Питт многое что мог ответить на это, но он никак не мог опровергнуть тот факт, что в обществе действительно существует страх, даже если Эттли и преувеличивает его масштабы. На улицах пахло паникой, и он сам ощущал этот запах.

– Мне это известно, мистер Эттли, – ответил Томас со всей возможной вежливостью. Его гнев возбуждало не то, что политик еще раз подчеркивал существование страха, но удовольствие, которое мерцало в глазах говорившего. – Мы делаем все, чтобы поймать этого человека.

– Но очевидно, этого недостаточно, – проницательно заметил Эттли.

К молодому человеку на ступеньках присоединился второй.

– Что рассказал вам констебль, мистер Эттли? – Питт изо всех сил старался, чтобы голос звучал спокойно, но не совсем в этом преуспел.

– Что на Рэдли напал человек с топором, который пытался его убить, – ответил Эттли, взглянув на человека на ступеньках. – Через минуту я к вашим услугам, джентльмены! – И снова взглянул на Питта, улыбаясь еще шире. – Вот уж действительно, суперинтендант, неужели это самое лучшее, что вы сейчас можете сделать? Уж конечно, человек вашего положения мог бы подумать о чем-то более необходимом, а не выспрашивать меня о второстепенных, добытых из вторых рук сведениях; и я не могу при этом не подумать, не поступаете ли вы так с целью принести в жертву какого-нибудь несчастного подчиненного за то, что он поделился со мной сведениями, которые вы, очевидно, хотели бы скрыть.

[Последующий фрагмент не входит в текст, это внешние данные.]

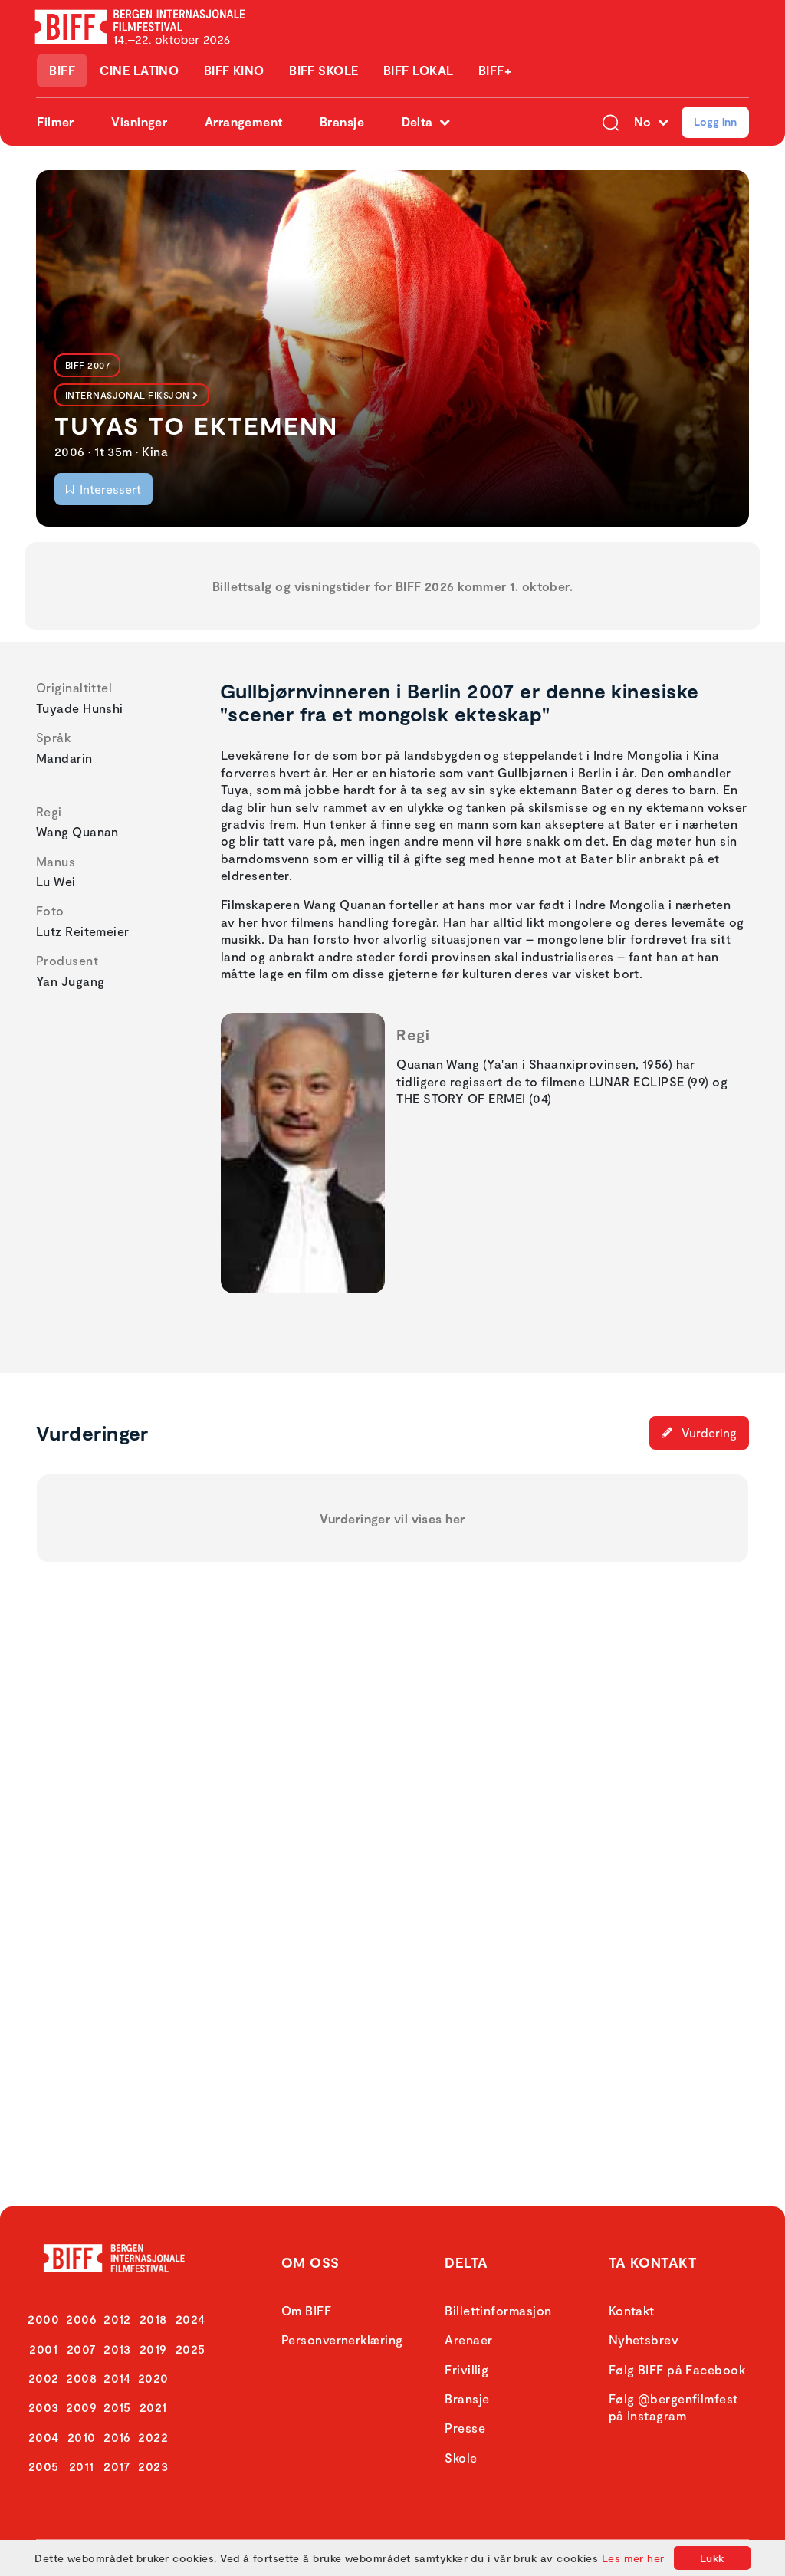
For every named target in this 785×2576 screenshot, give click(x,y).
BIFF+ (494, 70)
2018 (153, 2319)
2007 (82, 2348)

Молодой человек приблизился.

– Разумеется, мистер Эттли, если я узнаю, кто это, – процедил Питт, – я вынесу ему порицание за то, что он поставил в известность о случившемся не меня, а вас. Это нарушение служебного долга, и подобное нарушение потребует тщательного объяснения с его стороны.

– Не рассказал вам? – удивился Эттли. – Святое небо! – Лицо его преисполнилось изумления, а затем такого большого удовлетворения и восхищения от услышанного, что он даже не пытался этого скрыть. Он едва не смеялся. – Вы хотите сказать, что явились сюда узнавать факты, потому что ваши собственные полицейские не доложили вам о случившемся? Господи боже! Ваша некомпетентность превосходит всякое воображение. И если вы думаете, что я сильно критиковал вас в прошлом, то уверяю вас, мой дорогой: я только начал.

– Нет, мистер Эттли, я здесь не для того, чтобы узнавать факты, – отрезал Питт. – Я узнал их от самого мистера Рэдли, включая и то, что он не назвал своего имени тем, кто ему помог, и не вызывал полицию.

– Не вызывал полицию? – Лицо у Эттли вытянулось, у него был вид человека, совершенно сбитого с толку. – Что вы хотите сказать? На него напали и почти что убили! Ну конечно, он сообщил об этом в полицию.

– Да, на него напали, – Питт тоже повысил голос, – но сегодня утром он был совершенно здоров, и я так понял из слов миссис Рэдли, что он сразу дал отпор нападавшему и это стоило ему всего несколько ушибов.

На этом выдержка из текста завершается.